### TEXTE DU DOCUMENT
Dès les trois grandes révoltes réprimées dans un bain de sang qui agitent le Sud-Est du pays en 1925, en 1930 et en 1936-1938, les Kurdes ne sont pas unis : « La révolte de cheikh Said en 1925 a essentielle-ment mobilisé des Kurdes zazas ; les Kurdes alévis, dont le statut s’améliorait avec la République, ont refusé de s’engager [3] », et « dans les années 1920 ou 1930, lorsque les Kurdes sunnites de Turquie se soulèvent contre le pouvoir, les Kurdes alévis du même pays restent silencieux, et inversement [4]. »
Si l’on s’en tient à la Turquie, où la majorité des Kurdes sont musulmans, la fracture entre sunnites et alévis est telle qu’elle prime sur l’appartenance kurde. La solidarité religieuse entre alévis prime sur les appartenances ethniques, car les alévis (qui sont aujourd’hui entre 10 et 15 millions en Turquie) ont été victimes de l’oppression de la majorité sunnite à plusieurs reprises au cours de l’histoire. Dans les années 1970, des pogroms anti-alévis ont eu lieu, notamment à l’est du pays, où des Kurdes sunnites ont pu s’en prendre à des Kurdes alévis...
Outre l’absence de mobilisation transfrontalière et les contacts limités entre Kurdes des différents États de la région (Turquie, Iran, Irak), les dissensions internes aux Kurdes de Turquie font donc du projet séparatiste d’un Kurdistan transnational une utopie peu partagée. Les partis kurdes recrutent sur des bases nationales, et leurs revendications sont nationales. Quant au PKK, qui recrutait certes des Kurdes syriens, irakiens, iraniens, dans les années 1980, il avait choisi comme langue de travail entre cadres du mouvement... le turc !

### TRAVAIL À RÉALISER
D'après le texte sur les Kurdes de Turquie, quelle langue le PKK utilisait-il comme langue de travail entre les cadres du mouvement ?

### EXTRAIT DES DONNÉES
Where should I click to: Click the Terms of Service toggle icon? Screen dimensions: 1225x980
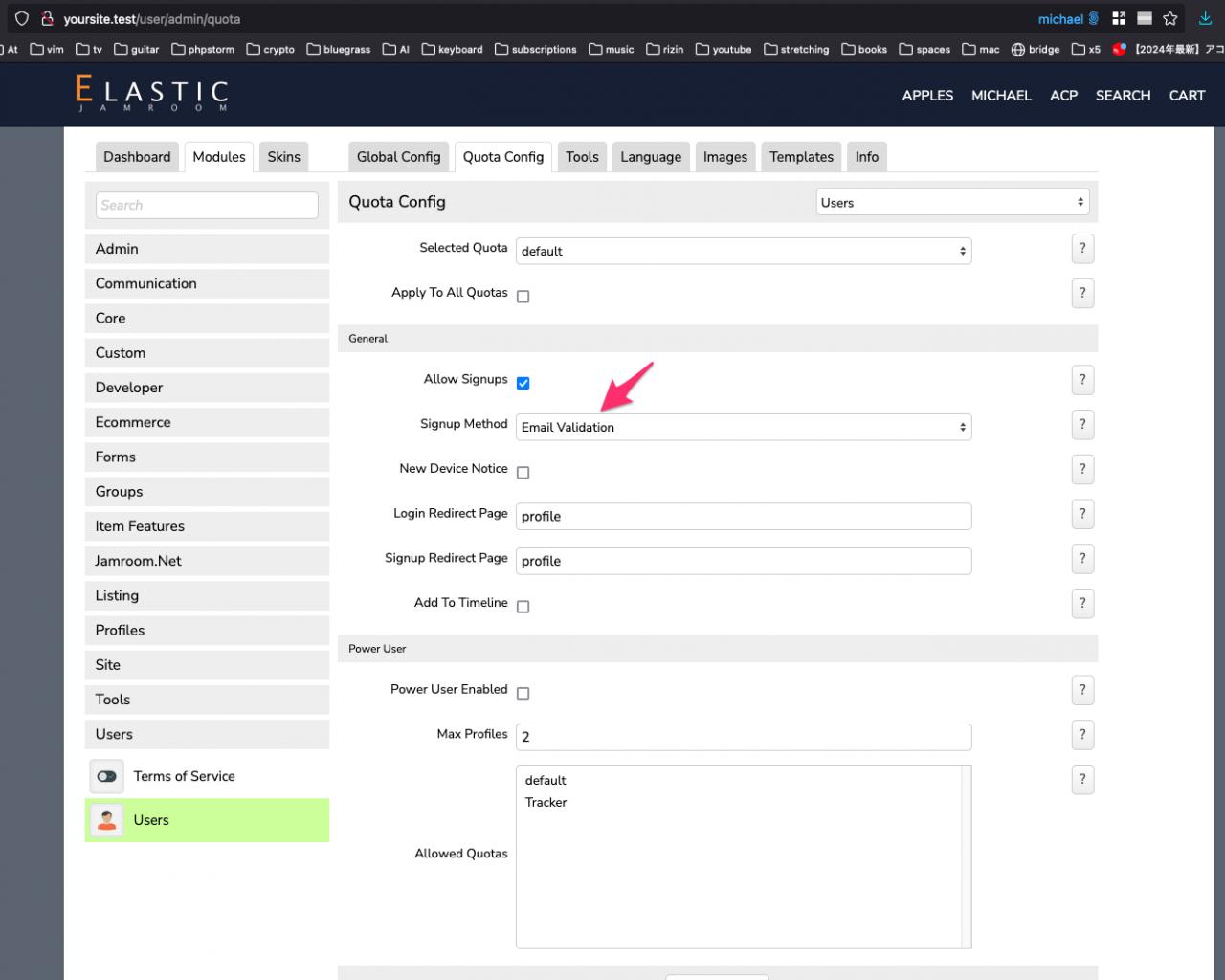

### RÉSULTAT OBTENU
Le turc.